It’s been 71 years since India became independent. In this time, the country has experienced a whirlwind of events, from violence (communal riots and terror attacks) to moments of pride (the Mars Orbiter Mission).
But no discussion on independent India is complete without addressing partition, the carving of a large part of erstwhile India to create Pakistan and Bangladesh. Tensions, rivalry and antagonism between India and Pakistan originated with partition and have continued till date.
While the aftereffects of partition are living history, one wonders what would have been if India had not been partitioned at all. How different would our lives be if Pakistan was still a part of India? What would the politics and economy look like?
Partition has had several obvious economic disadvantages, including the size of the workforce, territorial and maritime claims, and the ability to extend eco-political power relative to what could have been.
One of the most notable aspects of the pre-colonisation period of Indian history is the economic prosperity the country had seen. India was one of the biggest exporters in the continent (if not the entire world), having a GDP higher than Western economies. However, during the exploiting period of British colonisation, India’s economy faltered, with the India’s share of world share falling from 27% to 2%.
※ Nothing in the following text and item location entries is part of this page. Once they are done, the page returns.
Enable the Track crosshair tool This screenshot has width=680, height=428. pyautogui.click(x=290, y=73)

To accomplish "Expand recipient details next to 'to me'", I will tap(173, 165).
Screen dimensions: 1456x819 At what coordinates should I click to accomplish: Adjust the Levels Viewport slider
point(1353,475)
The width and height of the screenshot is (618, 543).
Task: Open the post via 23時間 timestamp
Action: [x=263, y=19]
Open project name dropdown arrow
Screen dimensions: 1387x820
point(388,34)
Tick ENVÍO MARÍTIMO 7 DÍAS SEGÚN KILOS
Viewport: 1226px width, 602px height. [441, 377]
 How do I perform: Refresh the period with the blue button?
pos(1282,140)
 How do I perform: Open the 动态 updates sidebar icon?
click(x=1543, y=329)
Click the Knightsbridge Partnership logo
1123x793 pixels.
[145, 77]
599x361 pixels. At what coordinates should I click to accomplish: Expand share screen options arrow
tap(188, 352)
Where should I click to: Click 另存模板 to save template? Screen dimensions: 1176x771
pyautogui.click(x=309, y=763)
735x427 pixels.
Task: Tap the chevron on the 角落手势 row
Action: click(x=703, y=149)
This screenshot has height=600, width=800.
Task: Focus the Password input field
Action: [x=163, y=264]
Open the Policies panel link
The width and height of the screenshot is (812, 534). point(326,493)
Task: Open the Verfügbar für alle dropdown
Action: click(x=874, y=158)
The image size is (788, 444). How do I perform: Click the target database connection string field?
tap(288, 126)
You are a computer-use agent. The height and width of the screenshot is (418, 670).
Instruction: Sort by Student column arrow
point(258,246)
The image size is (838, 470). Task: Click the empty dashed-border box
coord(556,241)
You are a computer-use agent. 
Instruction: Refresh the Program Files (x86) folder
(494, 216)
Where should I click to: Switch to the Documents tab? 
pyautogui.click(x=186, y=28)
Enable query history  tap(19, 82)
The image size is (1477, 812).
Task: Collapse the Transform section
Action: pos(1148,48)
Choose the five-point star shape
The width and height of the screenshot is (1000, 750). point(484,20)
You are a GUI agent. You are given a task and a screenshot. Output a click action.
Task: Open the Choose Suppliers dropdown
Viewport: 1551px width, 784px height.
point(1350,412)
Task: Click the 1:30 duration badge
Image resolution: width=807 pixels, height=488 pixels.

Had India continued on the path of agricultural specialisation and domination in international trade, it would’ve been a pioneer in advanced agrarian technology too. The Green Revolution came to India as late as the 1960s, despite the country having the specialisation since the 19th century. But British colonialism robbed India of the chance of becoming an agrarian and innovation powerhouse.
Any chance of a quick return to prosperous times was made difficult by partition, not least due to the loss of territory; today, the agricultural sector accounts for 24% of Pakistan’s GDP and 19.6% of Bangladesh’s GDP.
Another advantage of an un-divided India would have been the extended maritime borders.
Bangladesh’s maritime claims are roughly the size of their land area, while Pakistan has an offshore territory of 290,000 sqkm. Such an offshore presence would’ve certainly strengthened India’s ability to conduct maritime trade, increasing its geo-political standing.
An un-divided India—as opposed to the festering India-Pakistan rivalry—would have prevented the China-Pakistan Economic Corridor (CPEC), one of the initiators of China’s ambitious Belt and Road Initiative. The Belt and Road Initiative has become the fundamental instrument through which China is strengthening its presence in its immediate neighbourhood and beyond.
But an un-India, free of neighbourhood conflict, would have perhaps realised its potential as a superpower, at least enough to counter or surpass China.
Homogenous economic development
The Kashmir issue has long been a point of contention between India and Pakistan, and it has in fact dominated domestic politics. The tussle in the state has prevented a homogenous development of the nation. Today, Delhi has a GDP five times larger than that of Jammu and Kashmir, despite being 150th the size. Such is the inequality in economic development. If India has remained unpartitioned, the issue perhaps wouldn’t have existed.
Political and cultural impact
Ties with other countries, the way we perceive politics in totality and the development of radicalism would have been vastly different had the partition not taken place.
Culturally, the undivided nation would have seen rising tolerance and acceptance of differences, while preserving several cultural elements.
Politicisation of religion
One of the biggest impacts of the partition was the politicisation of religion. The British perfected the art of ‘divide and rule’, setting the stage for inter-religious conflicts.
England also chose to leave nations in a state of conflict, allowing it the possibility of exerting geo-political influence through intervention in the future, and this is what was encouraged in India, partitioning the land into a Muslim state (Pakistan and East Pakistan), and a secular state (India).
No partition would’ve meant an entirely different political landscape for the region.
The Muslim-Hindu divide has dominated most of recent Indian cultural history. From the Babri Masjid riots to the Gujarat riots, inter-communal violence has become an undeniably proof of the difficulty the nation faces in pleasing the several diverse parts of India’s population. Had partition not occurred, this concept of division would’ve been far less significant, increasing tolerance.
An undivided India would have undoubtedly been more tolerant of diverse cultures, allowing each to thrive and grow.
Without the accompanying political instability, perhaps radical Islam wouldn’t have existed the way it does in the region. In fact, much research has shown that radical Islam exists because Islamists fear “their religion and culture will disappear into the maelstorm of the modern world.”